Dediquei parte da noite a reflexões sobre a minha já antiga queda pelo vinho. É comum que o apreciador pergunte a si mesmo, em algum momento da vida, quais são os vinhos que melhor expressam suas aspirações. Sem a pretensão de esgotar o assunto, que é vasto, muito menos a de dar sobre ele a última palavra, tenho cá a minha escala de avaliação. Personalíssima, ela não serve a ninguém além de mim, mas nem por isso a julgo ruim. Além disso, ela tem critérios simples, o que me parece uma de suas grandfes vantagens.
É bom vinho, segundo a minha escala avaliativa, aquele que leva ao sonho e não ao sono. A melhor casta vinífera, por sua vez, é a que mostra que se podem degustar momentos vividos, tanto quanto porções de líquido, e que cada instante, para quem o experimenta, tem um sabor único e irrepetível. Está no ponto, a meu ver, a bebida que traz uma confirmação saborosa para a ideia de que cada coisa tem o seu tempo. Por outro lado, o melhor bouquet é o que educa o nariz para as muitas nuanças de odores das quais o mundo é feito.

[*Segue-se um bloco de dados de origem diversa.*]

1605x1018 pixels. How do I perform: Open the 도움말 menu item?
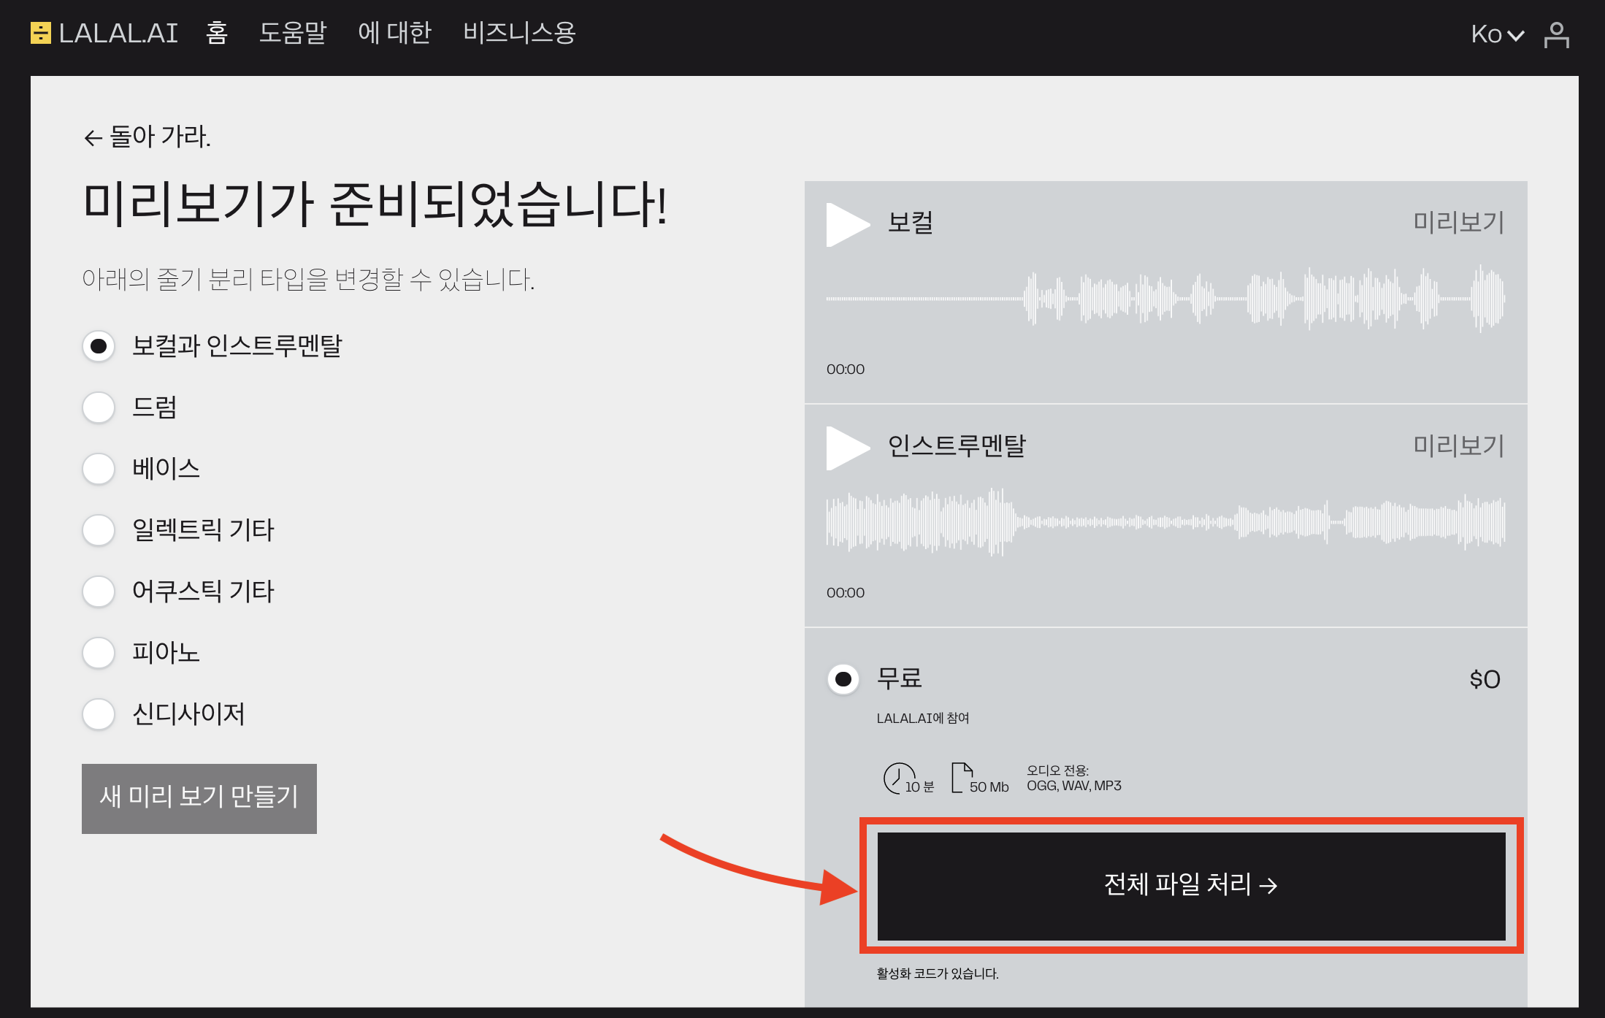pyautogui.click(x=293, y=33)
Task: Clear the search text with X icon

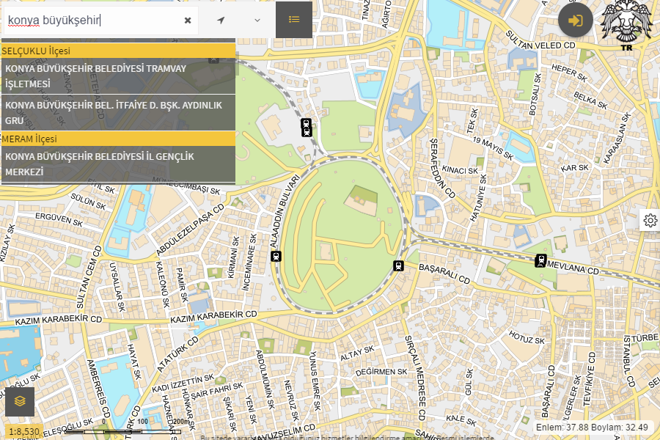Action: coord(188,21)
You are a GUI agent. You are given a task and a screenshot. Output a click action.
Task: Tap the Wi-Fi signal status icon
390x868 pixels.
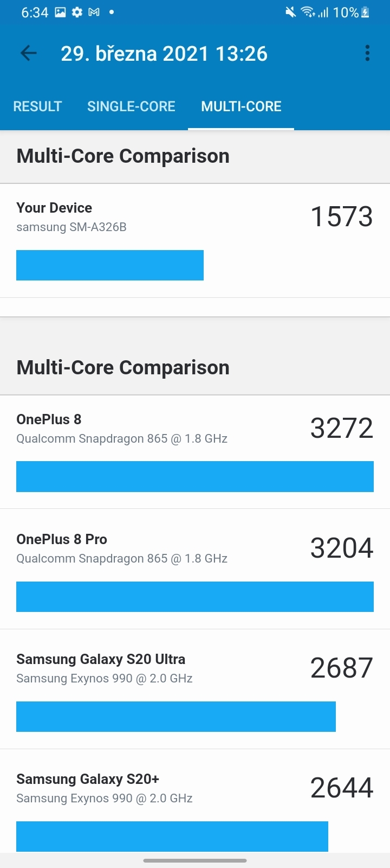click(x=308, y=12)
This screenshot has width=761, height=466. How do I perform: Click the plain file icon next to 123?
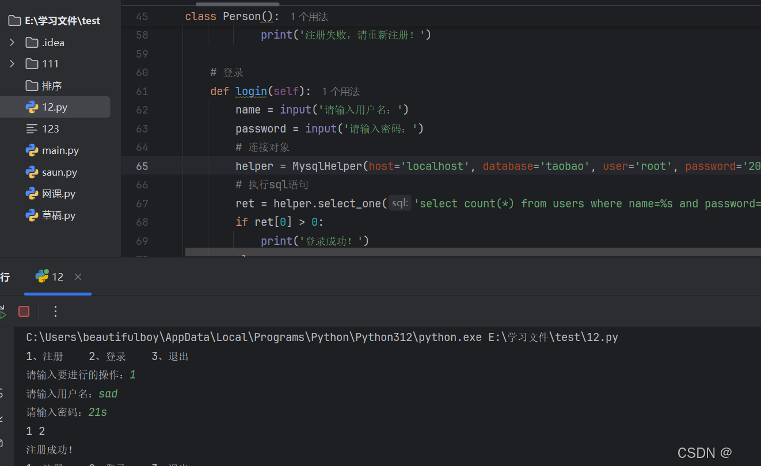32,128
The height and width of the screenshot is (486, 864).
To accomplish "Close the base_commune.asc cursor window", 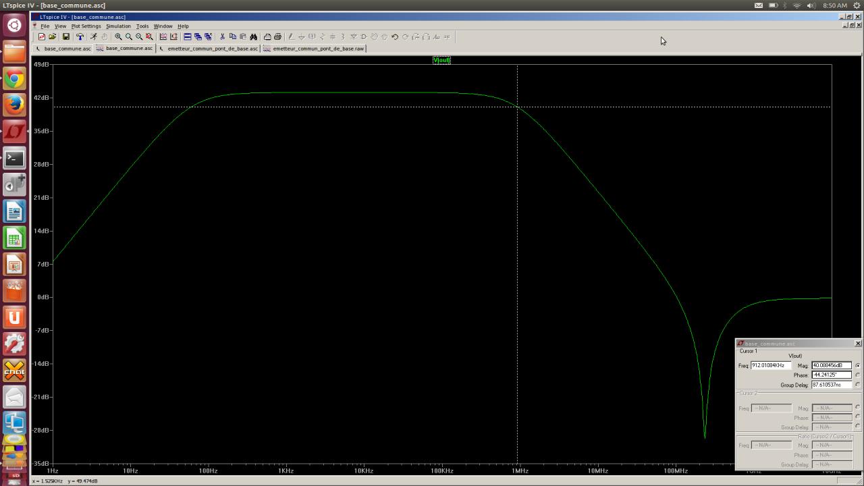I will pyautogui.click(x=858, y=344).
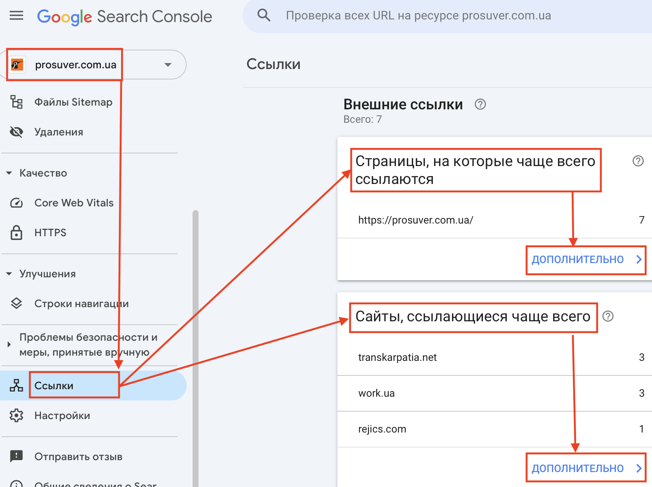Viewport: 652px width, 487px height.
Task: Open Файлы Sitemap via its sitemap icon
Action: [x=16, y=102]
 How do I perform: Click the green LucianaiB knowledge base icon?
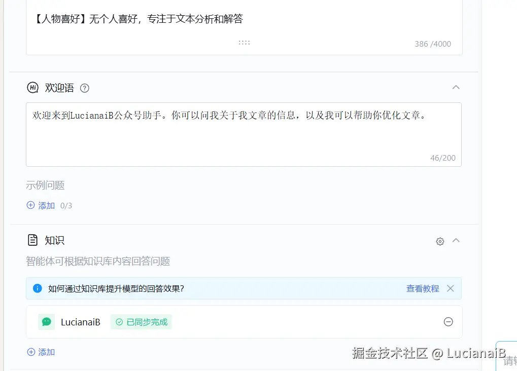[46, 322]
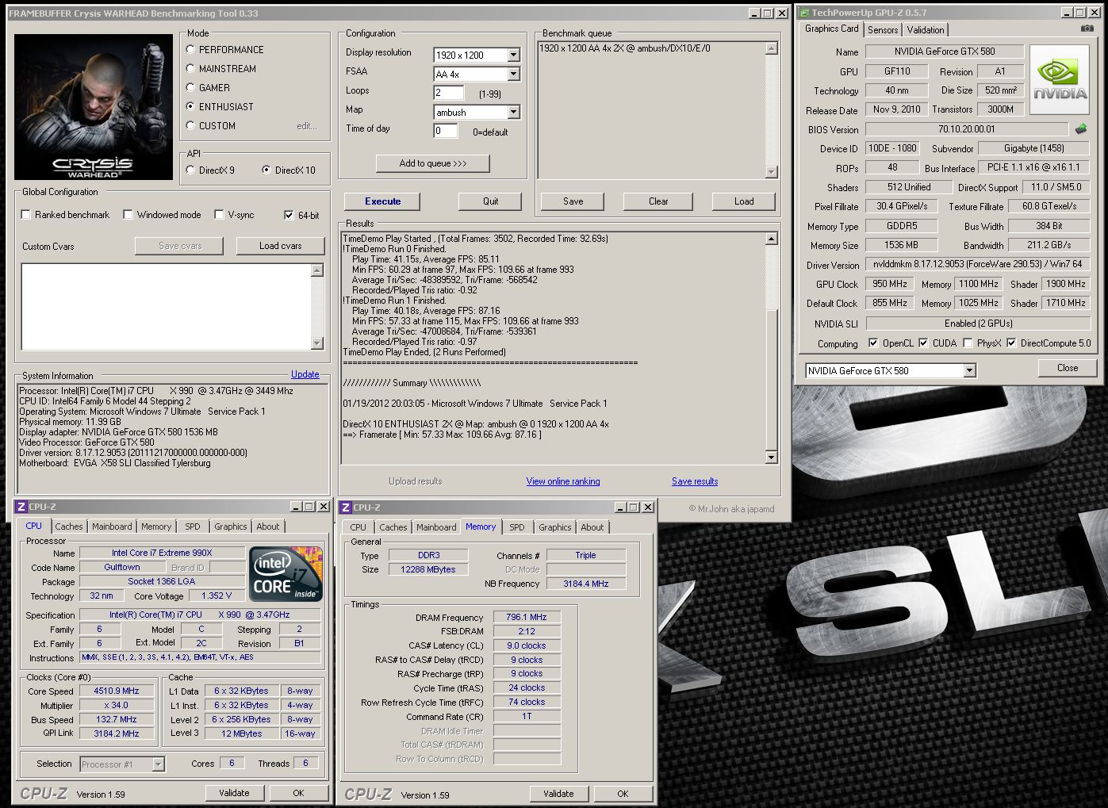
Task: Open the View online ranking link
Action: click(x=562, y=481)
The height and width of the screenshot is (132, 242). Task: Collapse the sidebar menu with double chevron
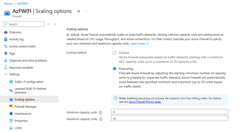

É digna de altas notas a garrafa que, chamando a atenção para o cultivo da uva e a sua transformação em líquido, permite vislumbrar a obra de arte que existe em todo trabalho bem executado e a dignidade de todos os ofícios exercidos como ato de criação. Merece o rótulo de obra-prima, enfim, quaisquer que sejam seu tipo e suas características, o vinho que proporciona a convicção de que o amargo e o doce são os dois lados de uma mesma moeda ou, se preferirmos, os dois elementos que se alternam para dar sabor à existência.